Trejo and Vallejo are both Mexican-American, so if they want to serve vegan Mexican food, perhaps they’re just evolving the food of their people. Javier Cabral sees it that way. He won two James Beard Awards this year as editor-in-chief of L.A. Taco and associate producer of the Netflix show Taco Chronicles. Cabral has written his fair share of articles defending the $5 “fancy” taco, where chefs use high quality ingredients and get creative with the fillings they tuck inside tortillas.
“The larger percentage of people love to fetishize authenticity and, for them, in their heads, a taco is not authentic if it doesn’t have just your carne asada, your al pastor, your onion, your cilantro and your salsa,” Cabral said. “Something weird happens when you slip a tortilla under really good ingredients. People get really upset about it. But if you were to take away that tortilla and present those same ingredients on the plate, people love it and are willing to pay more than $15 for it. There is 100% a double standard that exists with ‘gourmet’ tacos. My personal mindset? I’m all up for the evolution of tacos as long as it’s not appropriated out of its cultural basis.”

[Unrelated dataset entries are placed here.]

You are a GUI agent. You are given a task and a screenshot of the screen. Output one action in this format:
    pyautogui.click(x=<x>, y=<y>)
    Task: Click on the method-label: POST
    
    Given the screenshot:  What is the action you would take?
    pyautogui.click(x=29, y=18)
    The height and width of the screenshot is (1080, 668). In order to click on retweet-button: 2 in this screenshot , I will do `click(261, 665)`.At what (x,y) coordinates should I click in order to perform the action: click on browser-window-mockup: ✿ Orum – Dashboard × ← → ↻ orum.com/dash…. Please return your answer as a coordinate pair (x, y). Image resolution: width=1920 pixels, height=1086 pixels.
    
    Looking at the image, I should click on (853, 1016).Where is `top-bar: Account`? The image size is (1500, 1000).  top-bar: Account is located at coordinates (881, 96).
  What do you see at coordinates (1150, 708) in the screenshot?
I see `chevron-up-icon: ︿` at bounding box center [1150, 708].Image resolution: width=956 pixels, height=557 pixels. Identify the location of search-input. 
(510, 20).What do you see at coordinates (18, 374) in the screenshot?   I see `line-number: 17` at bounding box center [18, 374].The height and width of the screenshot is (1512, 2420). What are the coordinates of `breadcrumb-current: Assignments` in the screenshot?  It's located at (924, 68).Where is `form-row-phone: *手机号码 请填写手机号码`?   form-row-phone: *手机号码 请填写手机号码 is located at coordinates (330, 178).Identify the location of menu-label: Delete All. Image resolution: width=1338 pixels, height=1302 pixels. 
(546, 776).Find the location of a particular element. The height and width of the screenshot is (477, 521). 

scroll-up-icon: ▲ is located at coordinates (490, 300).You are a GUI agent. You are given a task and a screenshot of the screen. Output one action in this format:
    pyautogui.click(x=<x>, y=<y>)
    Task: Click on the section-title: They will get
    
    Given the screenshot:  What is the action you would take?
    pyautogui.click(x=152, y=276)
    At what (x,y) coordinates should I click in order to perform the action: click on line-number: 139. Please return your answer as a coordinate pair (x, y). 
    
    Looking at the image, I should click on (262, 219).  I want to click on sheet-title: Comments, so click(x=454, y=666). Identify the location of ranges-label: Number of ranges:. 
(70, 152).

The word appropriation comes up a lot, but what does it mean when applied to cooking and food?
“I think, for the most part, if you are white or if you are making the food of another cultural group, and if you do it with a very authoritative style without really honoring the roots of that food or without having humility for it,” Cabral explained. “I think that’s the biggest difference between being a student of a certain regional food type or culturally appropriating it. There’s a big difference in whether you have an ego about it, if you admit that you’re not part of that cultural group, and that you’re always trying to learn.”